I'm disappointed by the --pickaxe-regex behavior in Git 2.43. The diffcore documentation claims the following (emphasis mine):

"-S<block of text>" detects filepairs whose preimage and postimage have different number of occurrences of the specified block of text. By definition, it will not detect in-file moves. Also, when a changeset moves a file wholesale without affecting the interesting string, diffcore-rename kicks in as usual, and -S omits the filepair (since the number of occurrences of that string didn’t change in that rename-detected filepair). When used with --pickaxe-regex, treat the <block of text> as an extended POSIX regular expression to match, instead of a literal string.

But that doesn't seem to be accurate. I've been comparing the output of these test commands in a Python repository:

# Success: just text in the search block
git log --pickaxe-regex -S'def'

# Broken on MacOS: POSIX extended word boundaries
git log --pickaxe-regex -S'\bdef\b'
git log --pickaxe-regex -S'\<def\>'
# But success on Git for Windows

The \b-wrapping doesn't require def to begin and end with word boundaries. It just breaks the search so that no results are returned. Just in case there is some confusion about escaping, I have also tried -S'\\bdef\\b', -S"\bdef\b", and -S"\\bdef\\b". None of them return results, but -S'def' does.

What's going on here?


Solution

  • \b is not defined by POSIX. It's an extension that is present in Perl, Ruby, and PCRE.

    From regex(7) on Linux:

    Regular expressions ("RE"s), as defined in POSIX.2, come in two forms: modern REs (roughly those of egrep; POSIX.2 calls these "extended" REs) and obsolete REs (roughly those of ed(1); POSIX.2 "basic" REs).

    POSIX extended REs support |, +, *, ?, ^, $ and bounds (with braces).
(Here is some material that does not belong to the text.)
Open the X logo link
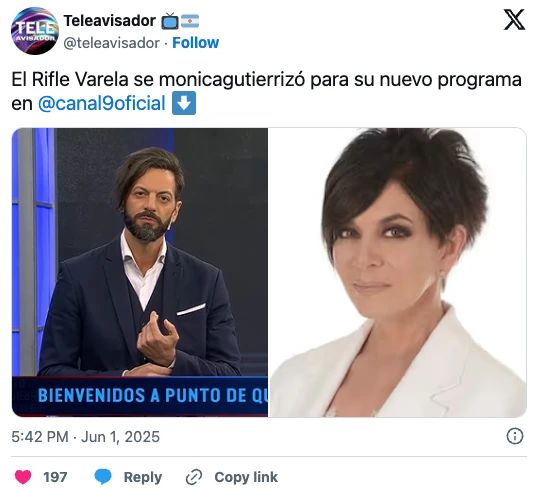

They also support brackets with character classes.

    Again, from regex(7):

    Obsolete ("basic") regular expressions differ in several respects. '|', '+', and '?' are ordinary characters and there is no equivalent for their functionality. The delimiters for bounds are "{" and "}", with '{' and '}' by themselves ordinary characters. The parentheses for nested subexpressions are "(" and ")", with '(' and ')' by themselves ordinary characters. '^' is an ordinary character except at the beginning of the RE or(!) the beginning of a parenthesized subexpression, '$' is an ordinary character except at the end of the RE or(!) the end of a parenthesized subexpres‐ sion, and '*' is an ordinary character if it appears at the beginning of the RE or the beginning of a parenthesized subexpression (after a possible leading '^').

    All other escapes and functionality are basically defined by Perl or PCRE (including normal C escapes, like \t and \n). I don't believe there's an option to use PCRE in the pickaxe functionality, so you'll need to either send a patch or stick to extended POSIX regexes.